Rewrite the material below, replacing each instance of "Instruction" with "Directive" and keeping everything else the same.

'''

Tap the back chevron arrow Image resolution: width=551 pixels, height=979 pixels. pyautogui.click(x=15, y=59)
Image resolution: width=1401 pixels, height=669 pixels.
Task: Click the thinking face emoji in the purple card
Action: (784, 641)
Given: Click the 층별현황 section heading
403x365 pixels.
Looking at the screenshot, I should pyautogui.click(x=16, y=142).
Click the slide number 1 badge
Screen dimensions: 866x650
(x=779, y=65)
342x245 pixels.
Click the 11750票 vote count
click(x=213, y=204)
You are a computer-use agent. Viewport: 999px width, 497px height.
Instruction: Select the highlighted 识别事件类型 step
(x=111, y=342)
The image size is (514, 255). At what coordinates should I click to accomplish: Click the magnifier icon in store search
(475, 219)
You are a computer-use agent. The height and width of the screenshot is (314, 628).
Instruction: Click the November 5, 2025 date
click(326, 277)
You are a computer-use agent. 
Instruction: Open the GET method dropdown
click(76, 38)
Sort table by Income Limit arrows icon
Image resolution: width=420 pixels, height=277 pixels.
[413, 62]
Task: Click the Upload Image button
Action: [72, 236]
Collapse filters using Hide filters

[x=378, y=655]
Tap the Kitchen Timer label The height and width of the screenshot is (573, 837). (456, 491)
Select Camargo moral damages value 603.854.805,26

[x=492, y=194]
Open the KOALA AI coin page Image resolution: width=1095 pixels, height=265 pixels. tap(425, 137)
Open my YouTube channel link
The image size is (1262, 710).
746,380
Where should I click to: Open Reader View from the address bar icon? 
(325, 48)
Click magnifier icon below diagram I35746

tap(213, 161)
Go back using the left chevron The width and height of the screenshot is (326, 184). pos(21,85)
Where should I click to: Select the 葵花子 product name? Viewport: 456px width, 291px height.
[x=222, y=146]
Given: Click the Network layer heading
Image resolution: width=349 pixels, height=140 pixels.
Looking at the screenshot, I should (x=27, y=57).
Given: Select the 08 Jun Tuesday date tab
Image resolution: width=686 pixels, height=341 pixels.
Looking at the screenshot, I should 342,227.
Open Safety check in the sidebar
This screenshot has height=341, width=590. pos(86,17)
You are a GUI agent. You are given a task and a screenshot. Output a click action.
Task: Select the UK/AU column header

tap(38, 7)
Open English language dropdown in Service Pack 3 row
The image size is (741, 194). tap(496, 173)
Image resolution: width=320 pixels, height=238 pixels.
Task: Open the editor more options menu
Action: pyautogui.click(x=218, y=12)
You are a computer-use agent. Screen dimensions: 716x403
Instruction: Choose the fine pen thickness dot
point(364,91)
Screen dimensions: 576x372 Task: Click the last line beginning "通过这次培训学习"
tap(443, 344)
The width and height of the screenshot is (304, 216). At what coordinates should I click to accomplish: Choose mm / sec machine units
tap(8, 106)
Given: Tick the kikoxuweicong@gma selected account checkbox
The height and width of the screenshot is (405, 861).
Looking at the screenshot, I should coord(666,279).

'''

Final result:
Tap the back chevron arrow Image resolution: width=551 pixels, height=979 pixels. pyautogui.click(x=15, y=59)
Image resolution: width=1401 pixels, height=669 pixels.
Task: Click the thinking face emoji in the purple card
Action: (784, 641)
Given: Click the 층별현황 section heading
403x365 pixels.
Looking at the screenshot, I should pyautogui.click(x=16, y=142).
Click the slide number 1 badge
Screen dimensions: 866x650
(x=779, y=65)
342x245 pixels.
Click the 11750票 vote count
click(x=213, y=204)
You are a computer-use agent. Viewport: 999px width, 497px height.
Directive: Select the highlighted 识别事件类型 step
(x=111, y=342)
The image size is (514, 255). At what coordinates should I click to accomplish: Click the magnifier icon in store search
(475, 219)
You are a computer-use agent. The height and width of the screenshot is (314, 628).
Directive: Click the November 5, 2025 date
click(326, 277)
You are a computer-use agent. 
Directive: Open the GET method dropdown
click(76, 38)
Sort table by Income Limit arrows icon
Image resolution: width=420 pixels, height=277 pixels.
[413, 62]
Task: Click the Upload Image button
Action: [72, 236]
Collapse filters using Hide filters

[x=378, y=655]
Tap the Kitchen Timer label The height and width of the screenshot is (573, 837). (456, 491)
Select Camargo moral damages value 603.854.805,26

[x=492, y=194]
Open the KOALA AI coin page Image resolution: width=1095 pixels, height=265 pixels. tap(425, 137)
Open my YouTube channel link
The image size is (1262, 710).
746,380
Where should I click to: Open Reader View from the address bar icon? 
(325, 48)
Click magnifier icon below diagram I35746

tap(213, 161)
Go back using the left chevron The width and height of the screenshot is (326, 184). pos(21,85)
Where should I click to: Select the 葵花子 product name? Viewport: 456px width, 291px height.
[x=222, y=146]
Given: Click the Network layer heading
Image resolution: width=349 pixels, height=140 pixels.
Looking at the screenshot, I should (x=27, y=57).
Given: Select the 08 Jun Tuesday date tab
Image resolution: width=686 pixels, height=341 pixels.
Looking at the screenshot, I should 342,227.
Open Safety check in the sidebar
This screenshot has height=341, width=590. pos(86,17)
You are a GUI agent. You are given a task and a screenshot. Output a click action.
Task: Select the UK/AU column header

tap(38, 7)
Open English language dropdown in Service Pack 3 row
The image size is (741, 194). tap(496, 173)
Image resolution: width=320 pixels, height=238 pixels.
Task: Open the editor more options menu
Action: pyautogui.click(x=218, y=12)
You are a computer-use agent. Screen dimensions: 716x403
Directive: Choose the fine pen thickness dot
point(364,91)
Screen dimensions: 576x372 Task: Click the last line beginning "通过这次培训学习"
tap(443, 344)
The width and height of the screenshot is (304, 216). At what coordinates should I click to accomplish: Choose mm / sec machine units
tap(8, 106)
Given: Tick the kikoxuweicong@gma selected account checkbox
The height and width of the screenshot is (405, 861).
Looking at the screenshot, I should coord(666,279).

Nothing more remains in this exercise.